What factors should I consider when I optimize the efficacy of my calcium phosphate transient transfection?

You need to consider three main factors in order to optimize the efficacy of your calcium phosphate transient transfection. 

1. The amount of DNA in the calcium-phosphate-DNA co-precipitate – The total amount of DNA used in calcium phosphate transfection can vary widely among plasmid preparations and also with different cells and media. Most experiments use 10 μg – 50 μg total DNA in 450 μL sterile water. It’s advisable to test each new plasmid preparation and each new cell line being transferred for optimum DNA concentration. 
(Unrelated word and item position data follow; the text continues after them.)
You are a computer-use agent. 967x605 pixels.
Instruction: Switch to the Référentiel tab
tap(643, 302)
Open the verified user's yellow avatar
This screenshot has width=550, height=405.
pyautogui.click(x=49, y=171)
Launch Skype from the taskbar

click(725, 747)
2. The length of time the cell is incubated with the co-precipitate – The optimal duration for incubating cells with co-precipitate varies with cell type. When using robust cell types such as NIH 3T3, HeLa or BALB/c 3T3, you will need to leave them in the co-precipitate for up to 16 hours for efficient transfection. However, more sensitive cells require shorter incubation times. 
3. The use and duration of glycerol or DMSO shock – Conducting a preliminary experiment varying the DNA amount, incubation time, and exposure to glycerol or DMSO shock can help you determine the tolerance of the cell type to prolonged exposure to a calcium phosphate precipitate and assess the need for glycerol shock. Analyzing the results of your pilot experiment will enable you to perform further optimization by further adjusting the experimental variables. For example, if your pilot experiment shows that transfection efficiency improves when cells are shocked with 10% glycerol for 3 minutes, subsequent experiments can explore variations in the duration of glycerol shock or the utilization of 10–20% DMSO shock.